Pixel coordinate grounding data
================
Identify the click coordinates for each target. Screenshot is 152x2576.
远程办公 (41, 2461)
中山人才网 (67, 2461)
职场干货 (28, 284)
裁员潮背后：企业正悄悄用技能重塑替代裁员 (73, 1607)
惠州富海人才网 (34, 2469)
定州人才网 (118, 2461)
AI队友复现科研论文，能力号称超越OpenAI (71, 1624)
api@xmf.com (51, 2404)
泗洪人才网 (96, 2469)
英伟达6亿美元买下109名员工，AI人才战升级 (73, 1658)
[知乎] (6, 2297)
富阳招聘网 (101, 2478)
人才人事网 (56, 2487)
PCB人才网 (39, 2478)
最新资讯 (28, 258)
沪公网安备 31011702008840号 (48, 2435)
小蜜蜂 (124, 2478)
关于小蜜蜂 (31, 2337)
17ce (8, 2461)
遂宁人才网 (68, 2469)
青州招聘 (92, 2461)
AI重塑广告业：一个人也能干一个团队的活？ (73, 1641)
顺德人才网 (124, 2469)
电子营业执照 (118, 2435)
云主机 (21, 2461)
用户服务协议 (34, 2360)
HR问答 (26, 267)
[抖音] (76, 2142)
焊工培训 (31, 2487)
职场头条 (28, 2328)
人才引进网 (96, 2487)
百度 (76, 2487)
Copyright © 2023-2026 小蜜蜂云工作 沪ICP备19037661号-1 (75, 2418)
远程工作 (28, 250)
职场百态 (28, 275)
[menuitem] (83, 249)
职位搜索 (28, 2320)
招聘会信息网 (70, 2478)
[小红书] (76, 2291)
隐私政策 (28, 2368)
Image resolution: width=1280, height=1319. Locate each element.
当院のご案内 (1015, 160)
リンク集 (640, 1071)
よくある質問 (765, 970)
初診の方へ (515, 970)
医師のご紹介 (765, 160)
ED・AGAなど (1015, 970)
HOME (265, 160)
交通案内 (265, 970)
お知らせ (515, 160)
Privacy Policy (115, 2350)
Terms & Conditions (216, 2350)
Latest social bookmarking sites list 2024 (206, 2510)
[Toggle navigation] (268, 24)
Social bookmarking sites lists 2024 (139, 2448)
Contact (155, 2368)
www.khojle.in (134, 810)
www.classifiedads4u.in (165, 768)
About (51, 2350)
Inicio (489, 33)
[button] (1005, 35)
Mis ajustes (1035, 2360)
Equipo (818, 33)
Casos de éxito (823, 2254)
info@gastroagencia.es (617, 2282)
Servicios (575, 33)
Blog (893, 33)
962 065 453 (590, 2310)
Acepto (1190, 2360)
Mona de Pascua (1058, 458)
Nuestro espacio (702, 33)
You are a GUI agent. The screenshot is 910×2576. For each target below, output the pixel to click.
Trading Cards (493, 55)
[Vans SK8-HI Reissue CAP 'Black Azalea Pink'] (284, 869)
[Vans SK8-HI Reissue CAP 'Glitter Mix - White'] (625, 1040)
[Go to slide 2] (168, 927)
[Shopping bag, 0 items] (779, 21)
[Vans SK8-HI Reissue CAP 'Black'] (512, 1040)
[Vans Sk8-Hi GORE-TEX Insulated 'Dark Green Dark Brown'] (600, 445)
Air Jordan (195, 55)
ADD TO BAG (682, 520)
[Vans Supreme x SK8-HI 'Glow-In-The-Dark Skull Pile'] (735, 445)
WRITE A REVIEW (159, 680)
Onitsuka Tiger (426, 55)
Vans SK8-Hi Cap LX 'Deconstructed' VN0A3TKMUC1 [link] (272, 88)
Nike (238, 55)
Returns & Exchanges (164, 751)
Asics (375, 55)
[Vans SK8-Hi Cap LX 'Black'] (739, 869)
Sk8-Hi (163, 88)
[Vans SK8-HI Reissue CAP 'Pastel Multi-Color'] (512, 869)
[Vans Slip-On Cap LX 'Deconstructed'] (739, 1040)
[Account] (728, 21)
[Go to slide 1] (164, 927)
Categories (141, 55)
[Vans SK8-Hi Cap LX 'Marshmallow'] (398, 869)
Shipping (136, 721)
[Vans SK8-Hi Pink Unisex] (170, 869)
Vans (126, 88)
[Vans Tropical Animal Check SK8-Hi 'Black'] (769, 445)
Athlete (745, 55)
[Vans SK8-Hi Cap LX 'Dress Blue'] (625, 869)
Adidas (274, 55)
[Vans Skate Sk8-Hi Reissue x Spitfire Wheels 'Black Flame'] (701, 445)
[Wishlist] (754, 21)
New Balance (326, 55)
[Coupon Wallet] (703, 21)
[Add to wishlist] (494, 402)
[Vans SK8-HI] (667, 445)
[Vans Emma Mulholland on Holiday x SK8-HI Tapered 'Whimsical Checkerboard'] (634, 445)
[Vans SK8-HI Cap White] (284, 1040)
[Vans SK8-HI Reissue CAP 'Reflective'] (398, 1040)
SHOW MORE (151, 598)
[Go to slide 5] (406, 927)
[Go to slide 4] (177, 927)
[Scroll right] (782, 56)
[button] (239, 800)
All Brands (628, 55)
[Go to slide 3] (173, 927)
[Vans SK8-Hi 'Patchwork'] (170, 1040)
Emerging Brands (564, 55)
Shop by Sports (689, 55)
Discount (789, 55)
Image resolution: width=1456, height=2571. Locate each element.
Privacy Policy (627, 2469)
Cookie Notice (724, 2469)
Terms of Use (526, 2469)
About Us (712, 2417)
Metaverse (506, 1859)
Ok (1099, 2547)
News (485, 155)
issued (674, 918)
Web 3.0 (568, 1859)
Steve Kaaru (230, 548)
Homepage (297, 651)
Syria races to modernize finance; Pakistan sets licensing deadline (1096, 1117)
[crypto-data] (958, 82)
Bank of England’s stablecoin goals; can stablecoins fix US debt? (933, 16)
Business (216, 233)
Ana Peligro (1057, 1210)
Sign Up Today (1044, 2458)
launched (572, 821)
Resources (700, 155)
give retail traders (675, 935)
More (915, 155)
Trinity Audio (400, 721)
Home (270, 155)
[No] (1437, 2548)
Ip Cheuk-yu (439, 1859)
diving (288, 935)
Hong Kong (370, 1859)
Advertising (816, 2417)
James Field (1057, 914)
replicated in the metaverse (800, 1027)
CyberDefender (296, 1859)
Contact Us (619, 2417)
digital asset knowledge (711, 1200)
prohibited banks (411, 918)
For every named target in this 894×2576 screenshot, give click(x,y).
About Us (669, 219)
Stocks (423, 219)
================
- What the task asks
Copy the lines of the data above exactly as written, beginning with the line containing "职场干货 (28, 284)" and ending with the line containing "Latest social bookmarking", and leave out all other lines.

- Task solution
职场干货 (28, 284)
裁员潮背后：企业正悄悄用技能重塑替代裁员 (73, 1607)
惠州富海人才网 (34, 2469)
定州人才网 (118, 2461)
AI队友复现科研论文，能力号称超越OpenAI (71, 1624)
api@xmf.com (51, 2404)
泗洪人才网 (96, 2469)
英伟达6亿美元买下109名员工，AI人才战升级 (73, 1658)
[知乎] (6, 2297)
富阳招聘网 (101, 2478)
人才人事网 (56, 2487)
PCB人才网 (39, 2478)
最新资讯 (28, 258)
沪公网安备 31011702008840号 (48, 2435)
小蜜蜂 (124, 2478)
关于小蜜蜂 (31, 2337)
17ce (8, 2461)
遂宁人才网 (68, 2469)
青州招聘 (92, 2461)
AI重塑广告业：一个人也能干一个团队的活？ (73, 1641)
顺德人才网 (124, 2469)
电子营业执照 (118, 2435)
云主机 (21, 2461)
用户服务协议 (34, 2360)
HR问答 (26, 267)
[抖音] (76, 2142)
焊工培训 (31, 2487)
职场头条 (28, 2328)
人才引进网 (96, 2487)
百度 (76, 2487)
Copyright © 2023-2026 小蜜蜂云工作 沪ICP备19037661号-1 (75, 2418)
远程工作 (28, 250)
职场百态 (28, 275)
[menuitem] (83, 249)
职位搜索 (28, 2320)
招聘会信息网 (70, 2478)
[小红书] (76, 2291)
隐私政策 (28, 2368)
Image resolution: width=1280, height=1319. Locate each element.
当院のご案内 (1015, 160)
リンク集 (640, 1071)
よくある質問 (765, 970)
初診の方へ (515, 970)
医師のご紹介 (765, 160)
ED・AGAなど (1015, 970)
HOME (265, 160)
交通案内 (265, 970)
お知らせ (515, 160)
Privacy Policy (115, 2350)
Terms & Conditions (216, 2350)
Latest social bookmarking sites list 2024 (206, 2510)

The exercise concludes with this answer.